Where would the Nets, who are tied for the lead in the Eastern Conference, be without trading for Harden? Durant hasn’t played since Feb. 13 but the Nets are 12-1 without him as part of an extended 14-1 stretch. Irving was on a personal leave of absence when Harden was acquired and he has sat out three games during the recent surge, including Wednesday’s win over the Pacers, due to various shoulder and groin injuries.

“James is so elite he’s able to make the big plays that very few people can make down the stretch,” Nash said after coaching Harden through his 11th triple-double (40 points, 15 assists, 10 rebounds) in 42 minutes on Wednesday. “When he plays that many minutes, he stuffs the stat sheet. I could go on and on about James and the nuances of what he does all night, but he definitely is a winner, a leader, and an elite, elite performer.”

Harden’s MVP case improved last week when front-runner Joel Embiid suffered a bone bruise on his foot.
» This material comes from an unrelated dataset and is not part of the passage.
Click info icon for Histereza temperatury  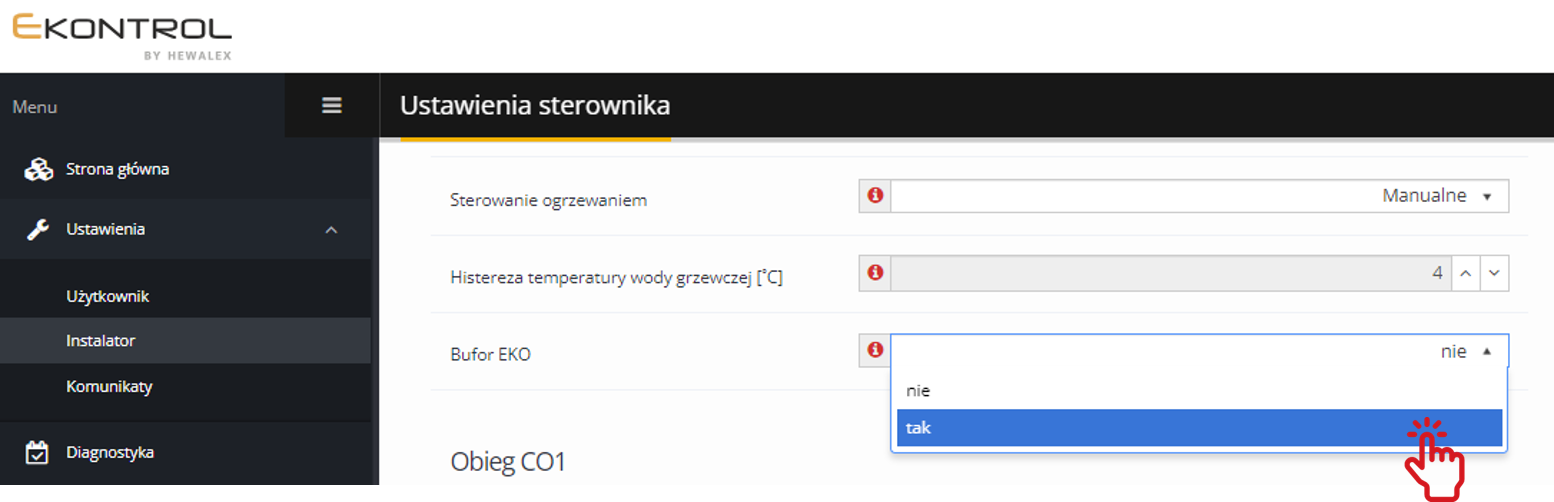876,273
Embiid, who ranks third in scoring and seventh in rebounding, is expected to miss at least another week. If the 76ers decide to be extra cautious given Embiid’s extensive injury history, then the Nets could overtake the top spot in the East, beginning Friday against the Magic.

Here are the cases for the rest of the field, keeping in mind Harden is trying to pull off a two-team feat accomplished only once in the NHL (Joe Thornton in 2005-06) and never in MLB.

Giannis Antetokounmpo, Bucks: Two-time defending MVP who also won last year’s defensive player of the year award. That’s the two-way impact that most other candidates — especially the defensively deficient Harden — don’t offer. He’s fourth in scoring, fourth in rebounding and on fire (31.9 points per game) during the Bucks’ current 10-1 stretch.

Nikola Jokic, Nuggets: If a star playing in Milwaukee can win MVP, why not a star in Denver? He’s actually the new favorite with a 40.5 percent probability, according to Basketball Reference’s analytics model based on previous results. To the public at large, he still feels like the quiet candidate, but he ranks top 10 in scoring, assists and rebounding as one of the top passing bigs of all time.

LeBron James, Lakers: Sometimes MVP fatigue sets in, but that shouldn’t be the case here as James only has won it four times and not since 2012-13. Even at age 36, he’s generally considered the best player in the sport and rarely takes a night off, positioning the Lakers near the top of the West despite 17 games missed by co-star Anthony Davis.

Damian Lillard, Trail Blazers: One of only two players (Bradley Beal) averaging more than 30 points per game and has kicked it up to 33 over his past 14 games, including a 50-pointer this week. Co-star CJ McCollum has missed 25 games but Portland is still in the playoff picture. There might not be a more dangerous player with the ball in his hands in the final seconds of a close game right now.